# Motocross brakes on your DH bike. Pros and cons.



## Davidcopperfield (Jan 17, 2007)

Hello
What are the positives and negatives of using MX brakes on DH bikes? How actuallly do the brakes differ from each other?
I know that some DH brakes have 4 pistons and how many pistons do MX brakes have? I know that MX brakes' rotors are more than 210mm perhaps 300mm. Maybe you some site where they are compared?


----------



## Rover Nick (Jul 13, 2006)

That sounds like a great idea, since MX brakes are designed to bring a 400+lb moving object from speeds of 50-60+mph

I guess you could make it work, but it could be kinda pointless. Its kinda like putting an MX fork on your bike


----------



## Err (Mar 21, 2005)

I really doubt you need more than a Gustav or a Moto V2 or even a Code. In fact, I think some of the more powerful brakes on the market may be a bit too powerful. The idea is that too much power just leaves you locking up one or both wheels way too much which make for slow riding and poor control. You'd have to be a combination of a very heavy rider, with very poor braking skills to make the current crop of big brakes fade.


----------



## Internal14 (Jan 21, 2004)

I couldn't image how jacked I'd get if I took the brakes off my KTM and threw them on my DH bike. They stop 500lbs(me and bike) like nothing flat, with one finger.

Super overkill.

I have some Hope MotoV on my 7" bike and they are sometimes too much already.


----------



## HighTitan (Jan 26, 2007)

pointless, if you need MX brakes on your DH bike you shouldnt be ridin DH. let off your brakes and rip it. no need for super powerful brakes. and plus thats added weight you dont need.


----------



## kuksul08 (Oct 8, 2006)

Dirtbike brakes weigh about 20 times as much, and bicycle brakes are definitely good enough.


----------



## 08nwsula (Oct 19, 2005)

[email protected] said:


> yeah might as well put plane engines on our lawn tractors....


----------



## thatdownhillkid (Mar 11, 2007)

why not those gator brakes with the 8 pistons. those probably are almost mx brakes anyways. and mx brakes are too heavy. they would probably weight close to 5 pounds a piece. so take your already 40 pound bike and make it 50. besides being able to have no modulation at all. your either off the brakes or both wheels are locked up.


----------



## Davidcopperfield (Jan 17, 2007)

thatdownhillkid said:


> besides being able to have no modulation at all. your either off the brakes or both wheels are locked up.

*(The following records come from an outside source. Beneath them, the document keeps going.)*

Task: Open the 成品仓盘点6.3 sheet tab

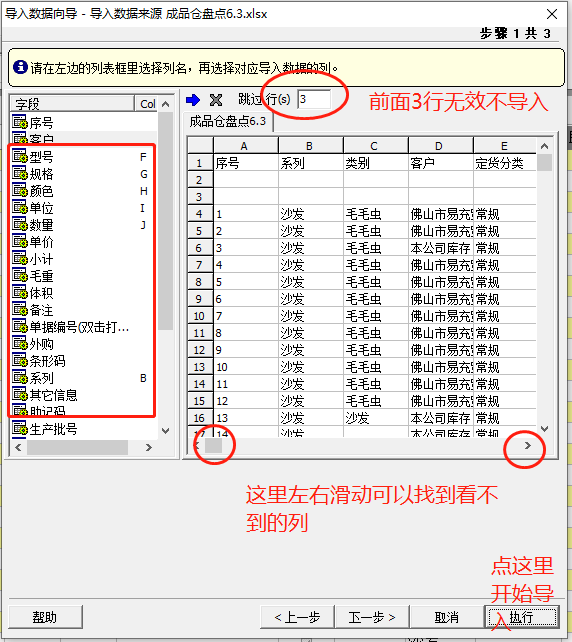Action: click(x=228, y=122)
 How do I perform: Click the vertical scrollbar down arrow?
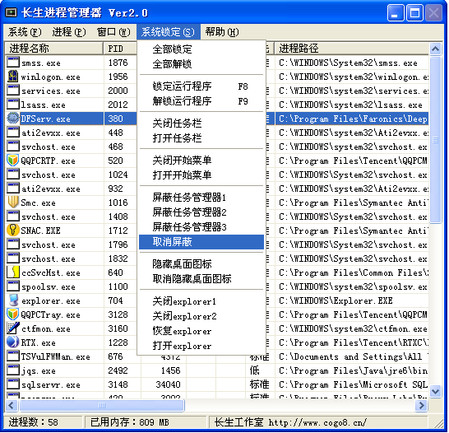tap(435, 391)
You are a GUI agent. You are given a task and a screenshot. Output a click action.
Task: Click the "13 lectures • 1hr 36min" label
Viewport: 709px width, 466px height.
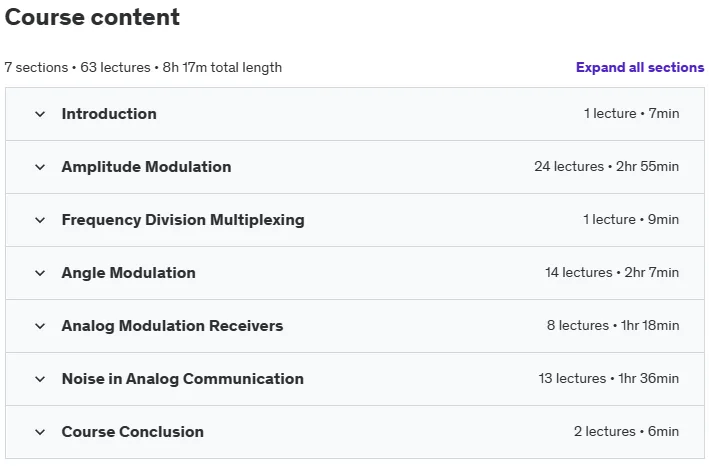609,378
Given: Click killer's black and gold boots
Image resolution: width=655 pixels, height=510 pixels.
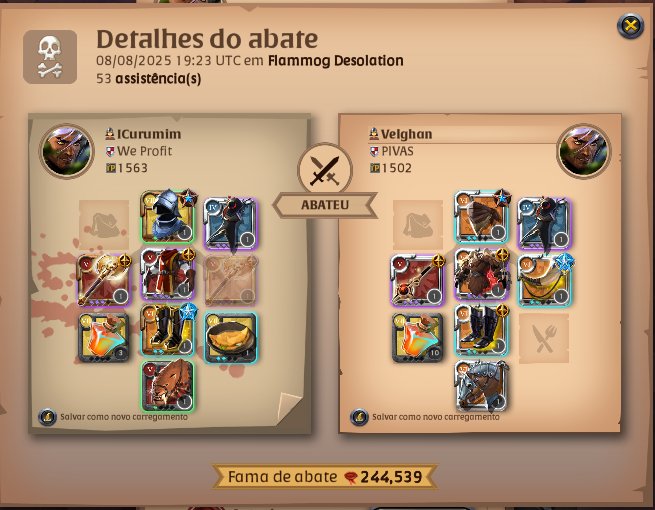Looking at the screenshot, I should click(168, 330).
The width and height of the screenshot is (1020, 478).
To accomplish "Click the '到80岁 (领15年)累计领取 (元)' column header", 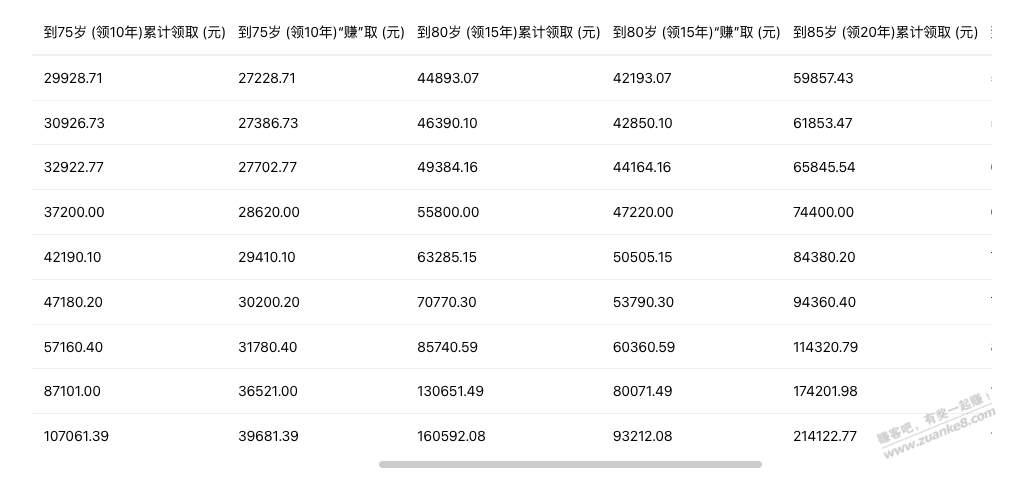I will pyautogui.click(x=509, y=32).
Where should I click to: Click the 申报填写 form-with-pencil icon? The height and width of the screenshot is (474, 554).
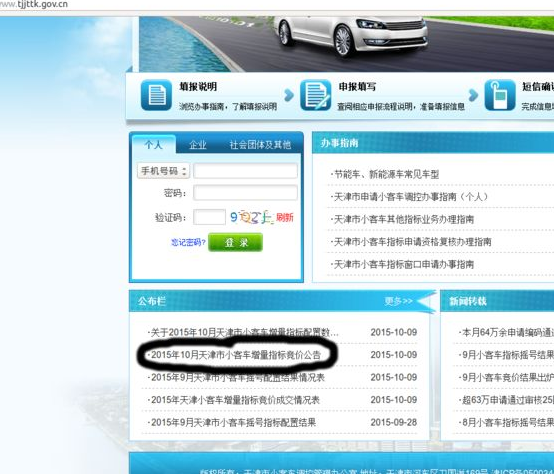click(316, 95)
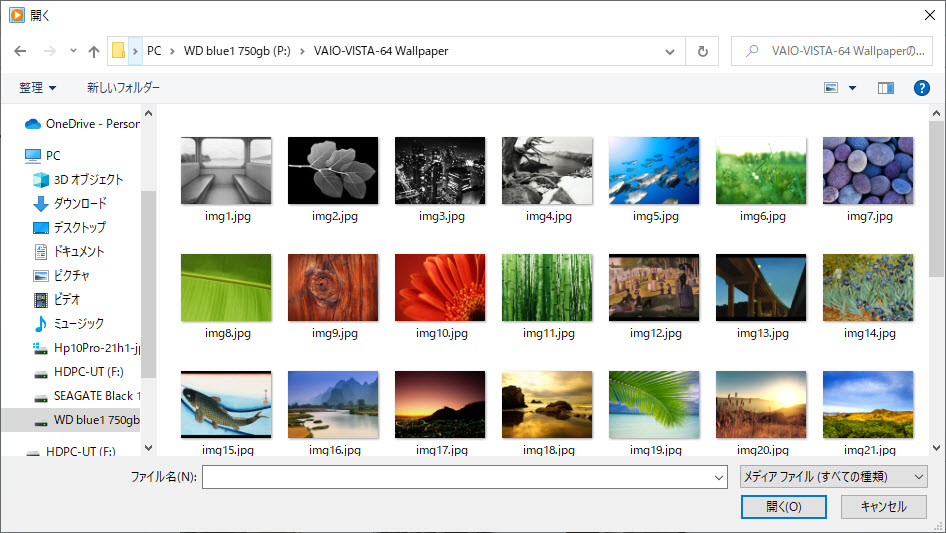Expand the media file type dropdown
Image resolution: width=946 pixels, height=533 pixels.
(832, 477)
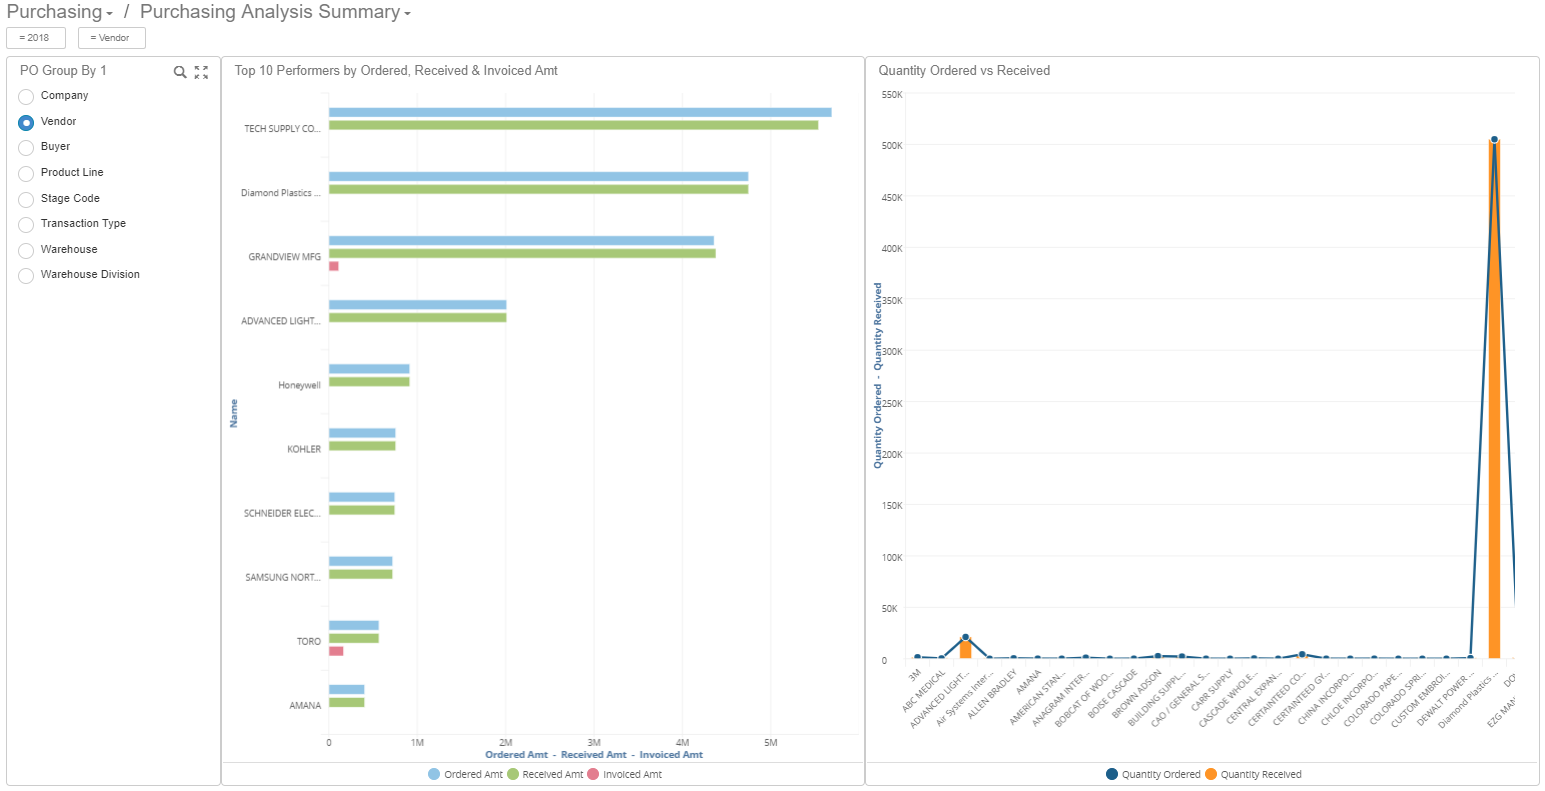Select the Company grouping option
This screenshot has width=1545, height=791.
(25, 96)
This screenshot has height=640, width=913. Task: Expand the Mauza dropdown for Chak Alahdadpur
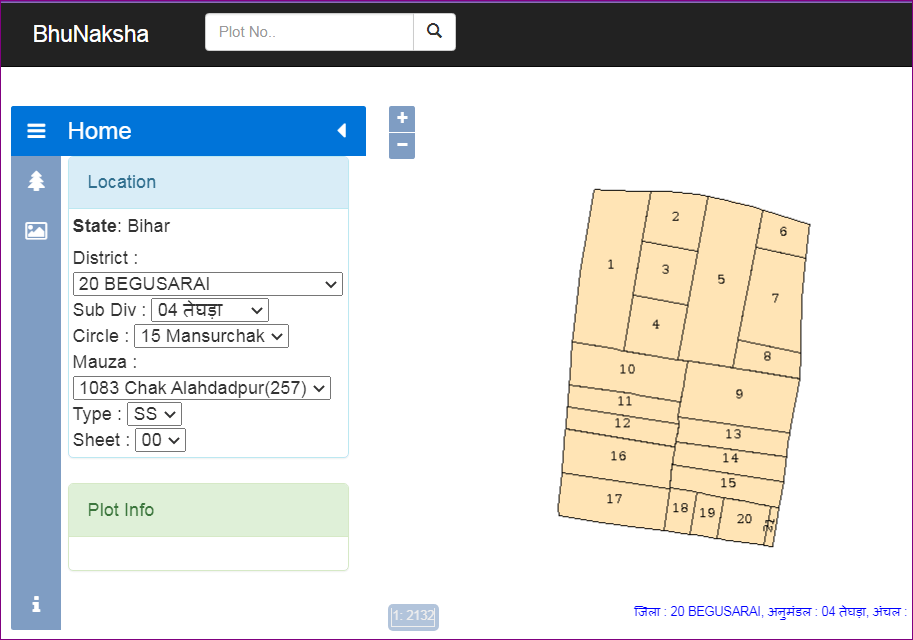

Well there was a guy who used mx brakes on dh bike and simply tuned them and had good modulation. For sure it give you more power with 280mm or 300mm rotor. That guy even used mx fork. 
So you generally do not see advantages? I heard that some dh bikes blur the difference between bike and motocycle.


----------



## Dogboy (Jan 9, 2004)

Davidcopperfield said:


> Well there was a guy who used mx brakes on dh bike and simply tuned them and had good modulation. For sure it give you more power with 280mm or 300mm rotor. That guy even used mx fork.
> So you generally do not see advantages? I heard that some dh bikes blur the difference between bike and motocycle.


What a bunch of utterly ridiculous nonsense.


----------



## Heals120 (Apr 16, 2006)




----------



## gil_caz (Jul 12, 2006)

Heals120 said:


>


nice... supermoto here i come!


----------



## tacubaya (Jan 27, 2006)

Heals120 said:


>


Holy fack, thats the most retarded thing I've ever seen :eekster: :skep:


----------



## KavuRider (Sep 22, 2004)

y'know, I'm all for long travel and big tires.
However...there is a limit.
At that point...buy a dirtbike. 
OR...heck, give it a shot and then tell us how it goes.


----------



## RaindogT (Oct 2, 2005)

[email protected] said:


> yeah might as well put plane engines on our lawn tractors....


Now that is REALLY an interesting idea....
Jake, you are a damned jeenyus!!!!


----------



## lelebebbel (Jan 31, 2005)

EDIT: damn, I got trolled!

Read the OPs other posts. He has quite a history of great ideas.

Davidcopperfield, here's some inspiration for future projects:

-- Bicycle chains are way too flimsy. Do you think there is a way to run these to a bike?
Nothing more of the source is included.